If anyone out there has had experience with this sort of thing, I'd
appreciate any tips or potential problems in the construction process. I'm
fairly skilled in home repairs and mechanical work, and this job looks like
just bolting together a lot of aluminum rails, then clipping in the window
panes. However, from my experience with similar projects in the past,
there's usually one or two unexpected complications that make the job
difficult, and I'd like to be forewarned.

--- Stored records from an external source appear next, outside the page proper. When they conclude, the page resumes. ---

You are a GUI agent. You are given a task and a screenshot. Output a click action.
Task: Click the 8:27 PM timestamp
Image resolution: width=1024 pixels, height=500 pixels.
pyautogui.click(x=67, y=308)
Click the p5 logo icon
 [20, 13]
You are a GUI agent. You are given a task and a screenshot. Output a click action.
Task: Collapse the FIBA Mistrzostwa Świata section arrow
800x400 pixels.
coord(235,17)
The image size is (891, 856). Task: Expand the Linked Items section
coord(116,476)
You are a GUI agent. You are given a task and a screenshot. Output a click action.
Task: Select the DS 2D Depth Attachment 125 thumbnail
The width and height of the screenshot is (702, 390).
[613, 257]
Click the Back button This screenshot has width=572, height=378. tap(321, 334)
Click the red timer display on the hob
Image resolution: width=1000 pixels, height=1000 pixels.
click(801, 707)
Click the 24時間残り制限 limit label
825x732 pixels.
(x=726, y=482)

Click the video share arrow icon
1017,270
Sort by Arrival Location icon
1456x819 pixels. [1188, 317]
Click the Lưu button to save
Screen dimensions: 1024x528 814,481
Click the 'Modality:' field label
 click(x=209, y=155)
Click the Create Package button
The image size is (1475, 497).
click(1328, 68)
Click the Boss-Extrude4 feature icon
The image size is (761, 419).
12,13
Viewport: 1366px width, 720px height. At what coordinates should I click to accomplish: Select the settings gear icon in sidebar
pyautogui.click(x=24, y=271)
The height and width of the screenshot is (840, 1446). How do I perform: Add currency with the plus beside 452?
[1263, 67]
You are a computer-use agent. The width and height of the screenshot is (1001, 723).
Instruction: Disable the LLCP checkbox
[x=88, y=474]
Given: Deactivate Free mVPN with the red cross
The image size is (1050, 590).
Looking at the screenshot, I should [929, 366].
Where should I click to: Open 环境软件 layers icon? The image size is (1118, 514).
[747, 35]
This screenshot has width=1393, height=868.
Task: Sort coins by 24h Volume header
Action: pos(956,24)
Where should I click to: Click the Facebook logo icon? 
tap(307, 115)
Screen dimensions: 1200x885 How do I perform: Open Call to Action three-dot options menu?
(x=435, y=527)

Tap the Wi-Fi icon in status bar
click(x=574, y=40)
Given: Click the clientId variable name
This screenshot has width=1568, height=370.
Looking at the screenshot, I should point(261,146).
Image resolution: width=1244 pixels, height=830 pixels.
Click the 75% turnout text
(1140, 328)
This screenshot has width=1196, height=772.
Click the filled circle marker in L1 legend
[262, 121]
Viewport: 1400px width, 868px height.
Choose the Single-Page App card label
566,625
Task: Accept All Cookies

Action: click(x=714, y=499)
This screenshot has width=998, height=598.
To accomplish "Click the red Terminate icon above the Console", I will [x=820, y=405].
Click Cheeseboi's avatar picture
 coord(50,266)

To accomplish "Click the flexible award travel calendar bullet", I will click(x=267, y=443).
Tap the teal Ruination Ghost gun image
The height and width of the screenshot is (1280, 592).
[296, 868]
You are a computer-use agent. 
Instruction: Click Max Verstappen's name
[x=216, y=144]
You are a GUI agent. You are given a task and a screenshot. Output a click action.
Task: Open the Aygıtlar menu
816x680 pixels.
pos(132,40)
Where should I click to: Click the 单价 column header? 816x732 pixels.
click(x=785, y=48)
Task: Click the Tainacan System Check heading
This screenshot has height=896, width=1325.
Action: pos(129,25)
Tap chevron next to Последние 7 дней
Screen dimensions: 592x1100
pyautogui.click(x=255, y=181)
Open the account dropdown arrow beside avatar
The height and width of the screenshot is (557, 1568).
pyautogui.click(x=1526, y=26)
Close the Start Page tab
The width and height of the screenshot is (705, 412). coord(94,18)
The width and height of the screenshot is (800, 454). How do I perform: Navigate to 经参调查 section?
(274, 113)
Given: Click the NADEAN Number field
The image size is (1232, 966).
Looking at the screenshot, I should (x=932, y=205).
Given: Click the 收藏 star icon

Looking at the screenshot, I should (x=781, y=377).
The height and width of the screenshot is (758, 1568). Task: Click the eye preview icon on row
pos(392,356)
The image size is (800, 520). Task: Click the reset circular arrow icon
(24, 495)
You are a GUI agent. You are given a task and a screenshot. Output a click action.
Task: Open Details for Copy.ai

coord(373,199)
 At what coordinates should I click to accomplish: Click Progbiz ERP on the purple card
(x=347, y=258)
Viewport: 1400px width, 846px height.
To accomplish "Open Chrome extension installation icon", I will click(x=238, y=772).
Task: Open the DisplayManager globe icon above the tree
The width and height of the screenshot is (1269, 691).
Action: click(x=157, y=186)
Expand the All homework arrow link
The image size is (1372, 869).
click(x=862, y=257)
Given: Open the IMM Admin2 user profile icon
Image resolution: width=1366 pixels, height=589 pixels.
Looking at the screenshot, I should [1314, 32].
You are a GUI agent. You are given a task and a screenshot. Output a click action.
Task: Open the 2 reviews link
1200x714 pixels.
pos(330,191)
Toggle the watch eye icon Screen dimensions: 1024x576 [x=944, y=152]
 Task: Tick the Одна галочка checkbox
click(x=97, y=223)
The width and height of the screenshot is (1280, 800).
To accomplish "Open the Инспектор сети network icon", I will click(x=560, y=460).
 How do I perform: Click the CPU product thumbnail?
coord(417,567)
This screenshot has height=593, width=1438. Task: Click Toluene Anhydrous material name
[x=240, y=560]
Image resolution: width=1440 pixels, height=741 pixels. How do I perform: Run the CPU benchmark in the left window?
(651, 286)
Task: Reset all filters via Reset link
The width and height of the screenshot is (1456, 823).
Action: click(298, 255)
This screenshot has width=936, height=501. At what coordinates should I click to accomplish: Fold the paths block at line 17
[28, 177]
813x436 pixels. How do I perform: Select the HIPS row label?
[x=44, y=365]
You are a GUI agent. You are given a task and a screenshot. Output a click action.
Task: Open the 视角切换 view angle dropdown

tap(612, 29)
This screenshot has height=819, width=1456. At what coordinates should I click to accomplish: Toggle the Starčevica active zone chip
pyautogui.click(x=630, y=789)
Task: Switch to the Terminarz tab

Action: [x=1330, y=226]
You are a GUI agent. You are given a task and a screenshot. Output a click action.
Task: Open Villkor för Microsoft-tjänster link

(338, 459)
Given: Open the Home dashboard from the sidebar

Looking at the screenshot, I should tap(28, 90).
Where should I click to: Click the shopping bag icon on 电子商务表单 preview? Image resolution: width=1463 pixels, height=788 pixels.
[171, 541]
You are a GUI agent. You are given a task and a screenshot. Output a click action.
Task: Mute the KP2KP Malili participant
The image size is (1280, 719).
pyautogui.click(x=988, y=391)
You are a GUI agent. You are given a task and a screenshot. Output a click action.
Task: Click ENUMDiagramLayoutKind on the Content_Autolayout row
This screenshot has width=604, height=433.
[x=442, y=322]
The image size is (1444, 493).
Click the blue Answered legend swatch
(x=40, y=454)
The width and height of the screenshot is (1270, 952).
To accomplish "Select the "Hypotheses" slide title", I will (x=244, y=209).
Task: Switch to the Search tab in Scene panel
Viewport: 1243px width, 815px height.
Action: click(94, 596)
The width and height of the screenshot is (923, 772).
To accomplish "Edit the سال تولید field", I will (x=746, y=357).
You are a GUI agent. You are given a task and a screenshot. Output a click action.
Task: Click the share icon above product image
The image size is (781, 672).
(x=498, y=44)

No advice to offer, just wanted to congratulate you on one helluva deal.
I love harbor freight!
I have 3 of those "popup" greenhouses, like a big tent, that go up in
about 30 minutes.
I like yours better. <g>
Since you are putting this on a foundation, a in-floor heating system
might be beneficial. When we built the chicken house this spring, we put
radiant tubing in the floor (for water to flow through). It now ends
three feet outside but will later be run through the bottom of the compost
bin to provide the little bit of heat to take the chill off in the winter.
I wanted the radiant heat because it is totally free after installation
and absolutely clean. Mine is in concrete because I wanted a concrete
floor to make the chicken house vermin proof; the floor has a drain so it
can be completely cleaned periodically and to drain any liquid that might
get spilled inside.
Even if you have a gravel base in your greenhouse, you can still put in
the radiant tubing; it really is rather tough though it won't be as
effective as in concrete as the concrete holds heat better than gravel.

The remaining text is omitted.